PBOC boosts yuan fixing

 

Bloomberg

China’s central bank raised its yuan fixing for the first time in 13 days as the dollar’s ascent eased, reinforcing speculation that policy makers are prepared to step up measures to slow the currency’s declines.
The People’s Bank of China strengthened its daily reference rate by 0.3 percent to 6.8779 per dollar, ending a 12-day decline that took the rate to the weakest level since June 2008. The monetary authority’s fixings for the past four days were stronger than Mizuho Bank Ltd. and Australia & New Zealand Banking Group Ltd. had estimated. Investors should consider trimming bearish bets on the yuan as authorities are countering depreciation pressures more forcefully, BNP Paribas SA strategists wrote in a note Monday.
“The PBOC is concerned the recent yuan drops would fuel stronger expectations for faster and sharper declines, so it’s taking measures to manage the pace,” said Kenix Lai, a Hong Kong-based foreign-exchange analyst at Bank of East Asia Ltd. “The market is still bearish on the yuan in the longer term. China won’t likely prop up the exchange rate but will just control the declines as it will want a weaker currency to aid the economy.”
The onshore currency rose 0.15 percent to 6.8841 per dollar at 5:15 p.m. local time.
The Chinese exchange rate has slumped 1.5 percent since Donald Trump won the U.S. presidential election.
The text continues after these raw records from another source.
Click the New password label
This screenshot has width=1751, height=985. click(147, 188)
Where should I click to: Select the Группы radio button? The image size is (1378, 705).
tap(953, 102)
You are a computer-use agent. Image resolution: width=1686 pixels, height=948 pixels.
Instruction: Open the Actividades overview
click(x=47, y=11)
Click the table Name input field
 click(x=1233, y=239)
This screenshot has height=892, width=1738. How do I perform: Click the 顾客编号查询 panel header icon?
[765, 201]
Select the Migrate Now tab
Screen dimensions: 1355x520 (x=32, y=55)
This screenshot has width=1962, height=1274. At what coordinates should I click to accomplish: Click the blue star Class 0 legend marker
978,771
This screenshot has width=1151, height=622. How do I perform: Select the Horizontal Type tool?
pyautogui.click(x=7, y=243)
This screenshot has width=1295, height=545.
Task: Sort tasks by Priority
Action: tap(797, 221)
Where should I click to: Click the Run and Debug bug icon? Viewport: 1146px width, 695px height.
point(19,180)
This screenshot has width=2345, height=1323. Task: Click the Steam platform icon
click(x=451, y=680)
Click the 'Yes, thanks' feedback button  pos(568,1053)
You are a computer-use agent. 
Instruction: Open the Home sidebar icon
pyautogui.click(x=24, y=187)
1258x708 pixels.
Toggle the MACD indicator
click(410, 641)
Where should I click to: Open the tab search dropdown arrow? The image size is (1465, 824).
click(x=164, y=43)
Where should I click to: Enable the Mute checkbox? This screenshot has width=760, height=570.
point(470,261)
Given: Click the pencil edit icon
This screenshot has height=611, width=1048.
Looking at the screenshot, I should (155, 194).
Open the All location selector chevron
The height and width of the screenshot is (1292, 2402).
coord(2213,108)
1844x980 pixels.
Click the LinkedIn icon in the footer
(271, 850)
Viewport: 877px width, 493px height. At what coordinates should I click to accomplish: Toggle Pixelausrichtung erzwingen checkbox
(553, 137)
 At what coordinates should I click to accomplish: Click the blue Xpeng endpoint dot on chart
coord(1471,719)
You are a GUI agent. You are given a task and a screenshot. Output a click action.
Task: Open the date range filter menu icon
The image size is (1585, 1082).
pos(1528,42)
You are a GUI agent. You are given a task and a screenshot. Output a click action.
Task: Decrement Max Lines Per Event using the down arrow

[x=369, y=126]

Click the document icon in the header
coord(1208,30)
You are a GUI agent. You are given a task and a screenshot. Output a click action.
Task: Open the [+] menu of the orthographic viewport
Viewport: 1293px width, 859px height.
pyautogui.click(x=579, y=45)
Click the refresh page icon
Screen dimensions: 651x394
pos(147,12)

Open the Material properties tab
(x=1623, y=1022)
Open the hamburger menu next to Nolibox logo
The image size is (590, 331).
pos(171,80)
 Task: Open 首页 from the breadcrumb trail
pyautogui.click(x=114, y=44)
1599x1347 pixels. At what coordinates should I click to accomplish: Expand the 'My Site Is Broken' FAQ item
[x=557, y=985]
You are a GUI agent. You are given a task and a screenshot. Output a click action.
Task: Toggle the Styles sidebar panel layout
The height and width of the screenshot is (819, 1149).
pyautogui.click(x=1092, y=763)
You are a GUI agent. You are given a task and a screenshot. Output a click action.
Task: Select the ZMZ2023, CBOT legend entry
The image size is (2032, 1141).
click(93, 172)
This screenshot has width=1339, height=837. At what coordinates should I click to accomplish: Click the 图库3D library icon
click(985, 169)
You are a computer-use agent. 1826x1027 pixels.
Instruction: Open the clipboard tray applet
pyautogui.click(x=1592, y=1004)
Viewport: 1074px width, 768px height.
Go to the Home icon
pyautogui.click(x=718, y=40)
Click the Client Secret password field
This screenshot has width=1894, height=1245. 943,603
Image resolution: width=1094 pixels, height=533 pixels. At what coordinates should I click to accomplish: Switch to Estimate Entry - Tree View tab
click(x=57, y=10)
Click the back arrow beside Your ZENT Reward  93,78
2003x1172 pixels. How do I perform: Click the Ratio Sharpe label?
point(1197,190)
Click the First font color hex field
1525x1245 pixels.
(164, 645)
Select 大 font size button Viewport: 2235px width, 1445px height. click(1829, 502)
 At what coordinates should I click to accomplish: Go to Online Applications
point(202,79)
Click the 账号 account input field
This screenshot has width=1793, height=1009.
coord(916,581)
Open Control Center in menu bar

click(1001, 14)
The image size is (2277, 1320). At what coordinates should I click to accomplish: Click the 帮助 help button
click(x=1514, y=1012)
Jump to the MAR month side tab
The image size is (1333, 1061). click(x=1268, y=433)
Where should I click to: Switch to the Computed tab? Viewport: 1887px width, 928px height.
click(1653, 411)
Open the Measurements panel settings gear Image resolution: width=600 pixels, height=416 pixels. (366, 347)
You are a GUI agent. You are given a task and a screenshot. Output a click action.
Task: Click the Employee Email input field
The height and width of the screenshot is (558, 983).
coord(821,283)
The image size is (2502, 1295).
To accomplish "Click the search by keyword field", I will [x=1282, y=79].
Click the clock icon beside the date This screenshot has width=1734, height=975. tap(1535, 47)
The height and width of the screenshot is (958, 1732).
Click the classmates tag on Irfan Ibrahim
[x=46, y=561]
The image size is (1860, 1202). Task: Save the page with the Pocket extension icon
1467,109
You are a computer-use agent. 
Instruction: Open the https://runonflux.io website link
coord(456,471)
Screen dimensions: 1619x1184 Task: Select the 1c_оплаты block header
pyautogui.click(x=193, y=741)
A gauge of the greenback’s strength jumped to a January high on Monday amid speculation the Republican’s reflationary economic policies will trigger faster monetary tightening, before reversing its advance to post a 0.4 percent drop.
The onshore yuan suddenly gained before the 4:30 p.m. official close, which is used as a factor to set the next day’s fixing.